だからこそ、惨敗だった前節の大分戦で、一矢報いる形で決めたゴールは実に印象的だった。左からのクロスを受けたシモビッチは、反転しながら右足の足裏でボールを引き寄せるように動かし、その反動を活かすようにして左足をコンパクトに振り抜いてサイドネットに突き刺した。マークについていた元同僚の竹内彬がまるで反応できなかった流れるような動きは、およそ199cmの巨漢の身のこなしではない。「グッドシュートだったね」。ニヤリと笑うその表情からは、現在の自分に対する底知れぬ自信が滲み出ていた。

 

風間監督はこのところ、「相手が狭いと思っているところが、オレたちには何にも狭くないという世界を作らないと」と、チームが今後目指すべき“境地”について語り始めている。今の名古屋で、相手が狭いと思う世界で最も狭いと思わずにプレーしている選手は、実のところシモビッチだと思う。大分戦のゴールがその証拠で、13節のDAZNベストゴールの一つにも選ばれたテクニカルな得点を振り返り、彼はこう語っている。「自分の周りに誰もいなかったから、少しエゴを出してシュートに行きました」。「誰もいなかった」とは味方のことだと思うが、もしかすると本当に“誰もいない”と感じていたのかもしれない。
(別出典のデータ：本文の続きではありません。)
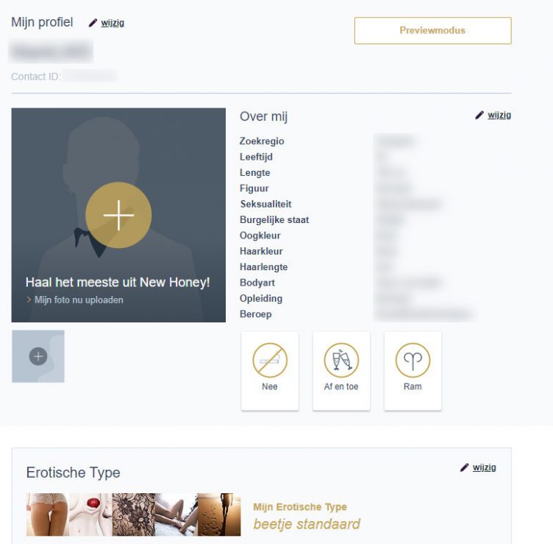This screenshot has height=544, width=553.
Task: Select the legs on bed thumbnail
Action: [176, 515]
得点だけでなく、正確でスキルフルなポストプレーや守備での運動量でもバイタリティーを見せるシモビッチは、その評価を徐々に確たるものへと変えてきている。町田戦では2試合ぶりのスタメン起用も濃厚で、3試合勝ちなしのチームに前進する力を与えてくれるに違いない。「ゴールの近くであれ遠くであれ、ボールをゴールの近くで持つことが重要だし、クロスを上げる機会があればすぐに上げるべき。そこで逆にターンして他の解決策を見つけるのではなく、よりゴールに直結するような形で攻めていかないといけない」と、チームへの要求も強めてきている。

覚醒した北欧の怪物ストライカーはゴールと、ゴールチャンスに飢えている。シモビッチにパスが入った時は注目である。現在の彼は、そこで何かを起こす力を備えているからだ。